By Jeffrey May, J.D.

The nation’s leading banks were unable to convince the U.S. Supreme Court to weigh in on the viability of antitrust claims challenging an alleged conspiracy to manipulate U.S. Dollar (USD) LIBOR. The banks’ petition for review was denied today. Left standing is a decision of the U.S. Court of Appeals in New York City, holding that purchasers of financial instruments that carried a rate of return indexed to the USD LIBOR had alleged an antitrust violation and vacating judgment in favor of the defending banks on the ground that the complaints failed to plead antitrust injury (Bank of America Corp. v. Gelboim, Dkt. 16-545).

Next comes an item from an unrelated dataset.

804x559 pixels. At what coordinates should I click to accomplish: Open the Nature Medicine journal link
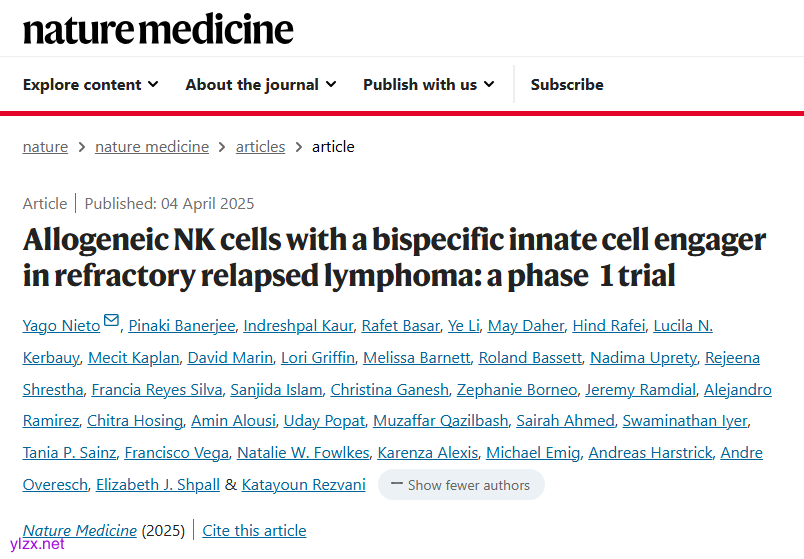80,531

The banks contended that the Second Circuit’s decision contravened Supreme Court precedent holding that only impairments of competition violate the antitrust laws. They suggested that any manipulation of the USD LIBOR-setting process could not impair or displace competition because USD LIBOR has never been the product of competition between banks or other market participants. Furthermore, the banks argued that the conspiracy pleading standard adopted by the Second Circuit conflicts with the standard enunciated by the Supreme Court in Bell Atlantic v. Twombly, 550 U.S. 544 (2007).

Attorneys: Seth P. Waxman (Wilmer Cutler Pickering Hale and Dorr LLP) for Bank of America Corp. Thomas C. Rice (Simpson Thacher & Bartlett LLP) for JPMorgan Entities. Andrew A. Waxman (Covington & Burling LLP) for Citibank Entities.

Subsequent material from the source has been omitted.